The story of the four butterflies
Necibe Qeredaxi, Jineolojî Academy
Have you ever heard the story of the four butterflies?
It is a well-known story that is often told to illustrate deeper meanings and experiences. Simply put, four butterflies see a burning candle. The first butterfly looks at the candle from a distance and says, ‘I know what that is.’ The second butterfly flies closer, feels the warmth and says, ‘I know more than you do, because I have felt the warmth.’ The third butterfly flies very close, burns part of its wing and says, ‘The fire burns.’ The fourth butterfly flies in and does not return.
There are things that cannot be learned through words, observation or mere perception alone. Some knowledge requires lived experience – even if it means making a sacrifice.
In truth, the matter is not so simple, because ultimately this story speaks to us about the difference between theoretical (mathematical) knowledge and experience-based knowledge. In many mythological tales, butterflies are a metaphor for the paths to truth (free life and its price).
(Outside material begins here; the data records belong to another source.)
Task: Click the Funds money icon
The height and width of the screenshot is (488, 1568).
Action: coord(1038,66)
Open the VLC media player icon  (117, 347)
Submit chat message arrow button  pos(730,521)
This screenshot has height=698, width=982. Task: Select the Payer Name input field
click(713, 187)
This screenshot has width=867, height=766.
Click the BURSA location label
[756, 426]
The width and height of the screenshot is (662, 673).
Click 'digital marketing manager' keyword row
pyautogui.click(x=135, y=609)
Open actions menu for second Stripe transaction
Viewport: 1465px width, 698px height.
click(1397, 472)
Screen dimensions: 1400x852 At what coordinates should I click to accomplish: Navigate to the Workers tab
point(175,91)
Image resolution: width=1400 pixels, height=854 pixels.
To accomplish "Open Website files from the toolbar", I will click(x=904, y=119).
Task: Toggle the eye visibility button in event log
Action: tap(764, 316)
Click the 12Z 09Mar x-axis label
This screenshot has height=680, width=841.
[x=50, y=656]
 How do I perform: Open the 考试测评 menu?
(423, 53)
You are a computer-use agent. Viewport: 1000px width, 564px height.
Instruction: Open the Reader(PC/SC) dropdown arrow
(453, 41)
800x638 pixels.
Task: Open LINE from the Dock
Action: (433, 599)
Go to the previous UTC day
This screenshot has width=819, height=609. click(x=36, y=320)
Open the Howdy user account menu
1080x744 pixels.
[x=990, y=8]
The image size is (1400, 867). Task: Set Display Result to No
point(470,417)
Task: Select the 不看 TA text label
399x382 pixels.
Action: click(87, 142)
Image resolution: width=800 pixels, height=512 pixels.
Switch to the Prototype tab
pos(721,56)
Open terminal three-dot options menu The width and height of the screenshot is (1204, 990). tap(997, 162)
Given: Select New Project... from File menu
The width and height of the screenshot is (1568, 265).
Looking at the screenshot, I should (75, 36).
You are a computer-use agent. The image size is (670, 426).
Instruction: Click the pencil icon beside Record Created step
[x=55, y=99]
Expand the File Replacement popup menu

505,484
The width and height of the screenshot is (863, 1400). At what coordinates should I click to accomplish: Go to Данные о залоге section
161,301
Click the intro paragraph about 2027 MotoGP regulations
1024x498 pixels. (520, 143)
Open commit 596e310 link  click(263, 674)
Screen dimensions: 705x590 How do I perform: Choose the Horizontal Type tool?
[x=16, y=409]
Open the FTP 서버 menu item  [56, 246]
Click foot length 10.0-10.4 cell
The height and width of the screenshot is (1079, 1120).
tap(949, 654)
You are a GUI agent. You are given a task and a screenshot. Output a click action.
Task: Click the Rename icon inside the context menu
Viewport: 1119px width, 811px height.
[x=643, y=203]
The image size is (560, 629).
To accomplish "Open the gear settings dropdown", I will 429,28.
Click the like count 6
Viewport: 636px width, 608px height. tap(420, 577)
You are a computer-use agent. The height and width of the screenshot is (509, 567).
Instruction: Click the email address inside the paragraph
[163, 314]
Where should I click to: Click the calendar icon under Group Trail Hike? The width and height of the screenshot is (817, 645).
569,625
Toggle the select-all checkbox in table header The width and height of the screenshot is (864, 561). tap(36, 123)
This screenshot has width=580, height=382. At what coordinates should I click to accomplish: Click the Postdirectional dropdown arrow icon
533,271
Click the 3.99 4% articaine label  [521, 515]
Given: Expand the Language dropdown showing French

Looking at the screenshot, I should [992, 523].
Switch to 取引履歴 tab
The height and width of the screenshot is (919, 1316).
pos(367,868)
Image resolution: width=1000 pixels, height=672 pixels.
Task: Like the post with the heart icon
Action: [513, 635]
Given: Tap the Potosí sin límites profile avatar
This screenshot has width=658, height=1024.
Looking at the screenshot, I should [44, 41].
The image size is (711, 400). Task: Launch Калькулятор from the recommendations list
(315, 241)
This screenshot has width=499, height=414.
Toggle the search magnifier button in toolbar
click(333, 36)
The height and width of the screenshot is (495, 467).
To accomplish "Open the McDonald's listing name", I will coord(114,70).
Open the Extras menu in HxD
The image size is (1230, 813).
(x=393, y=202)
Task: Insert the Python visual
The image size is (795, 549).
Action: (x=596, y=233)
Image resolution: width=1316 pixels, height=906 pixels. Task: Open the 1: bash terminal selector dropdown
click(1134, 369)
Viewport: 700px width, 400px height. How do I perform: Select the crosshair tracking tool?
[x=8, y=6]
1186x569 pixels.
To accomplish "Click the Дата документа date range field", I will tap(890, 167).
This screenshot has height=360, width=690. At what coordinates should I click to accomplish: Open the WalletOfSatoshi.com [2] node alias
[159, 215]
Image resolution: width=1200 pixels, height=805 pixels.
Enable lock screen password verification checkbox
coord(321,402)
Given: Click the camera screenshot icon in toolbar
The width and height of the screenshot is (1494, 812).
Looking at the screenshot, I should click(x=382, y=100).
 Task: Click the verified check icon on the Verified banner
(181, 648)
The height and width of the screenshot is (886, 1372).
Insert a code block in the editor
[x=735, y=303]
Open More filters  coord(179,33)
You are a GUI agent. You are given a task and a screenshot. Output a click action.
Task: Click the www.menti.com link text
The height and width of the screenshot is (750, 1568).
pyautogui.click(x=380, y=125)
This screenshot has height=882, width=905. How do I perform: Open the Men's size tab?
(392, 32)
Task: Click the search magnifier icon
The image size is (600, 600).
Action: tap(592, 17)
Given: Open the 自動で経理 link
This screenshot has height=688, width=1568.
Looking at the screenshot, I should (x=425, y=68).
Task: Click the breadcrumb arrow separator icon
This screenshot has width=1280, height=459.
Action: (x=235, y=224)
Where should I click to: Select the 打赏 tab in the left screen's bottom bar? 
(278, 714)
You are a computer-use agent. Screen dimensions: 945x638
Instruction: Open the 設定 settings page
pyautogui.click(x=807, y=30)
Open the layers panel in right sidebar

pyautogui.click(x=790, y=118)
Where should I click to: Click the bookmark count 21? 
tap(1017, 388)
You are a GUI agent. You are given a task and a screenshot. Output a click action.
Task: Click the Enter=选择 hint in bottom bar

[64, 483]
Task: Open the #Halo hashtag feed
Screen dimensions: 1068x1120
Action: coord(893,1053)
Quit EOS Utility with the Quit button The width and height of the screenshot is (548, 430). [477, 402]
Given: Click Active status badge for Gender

This story is written in poetic language that wants to be understood and interprets meanings. Simple, but profound. Because, as Nagihan Akarsel said, ‘Simplicity is a virtue.’
The first level is only knowledge from a distance, like the state of the first butterfly; an external image in the mind that, compared to the truth, is not an experiential image.
The second stage is sensory knowledge. Although feeling itself is a form of ‘concentrated thinking’ and allows for empathy to a certain extent, merely approaching and feeling is not enough to recognise the truth of things. Although knowledge through the senses is an important step in human intellectual development, as in Aristotle’s philosophy and empiricism, it remains incomplete.
As for the third state, it is the state of partially entering the fire and having the courage to partially face knowledge.
The fourth state is experience-based knowledge and the state of becoming one – but a becoming one in which the self is realised. It is that social state in which the self comes into balance, becomes the fuel of the candlelight itself, and leaves a big question for those left behind, on a level that they must understand, feel, perceive and set in motion.
This view differs greatly from the Western perspective in Eastern thinking. Westerners criticise the state of the third and fourth butterflies because they consider them not individualistic enough, as they do not pursue their interests selfishly and do not instrumentalise their minds. Of course, there are also many in the East who have become copies of this Western view.
But in the philosophies of the Axial Age and the East, the fourth state is the fire of truth itself. In the end, the story tells us: those who only speak do not know. Those who feel are only halfway there. Those who show courage and face the truth attain knowledge. Those who get into and do not return reach the state of existential fire. What remains are the ashes from which being can come back to life. Only people who think freely can recreate themselves from these ashes. For those who leave and do not return, their social memories and goals remain.
Dedicated to those who gave their lives for freedom and to those who understand.
In these days, when there is such an organised and planned attack against the paradigm of democratic modernity, we need not only a mode of expression full of responsibility, but also a connection between feeling, thinking and acting. For ultimately, human beings themselves are the mirror of what they express.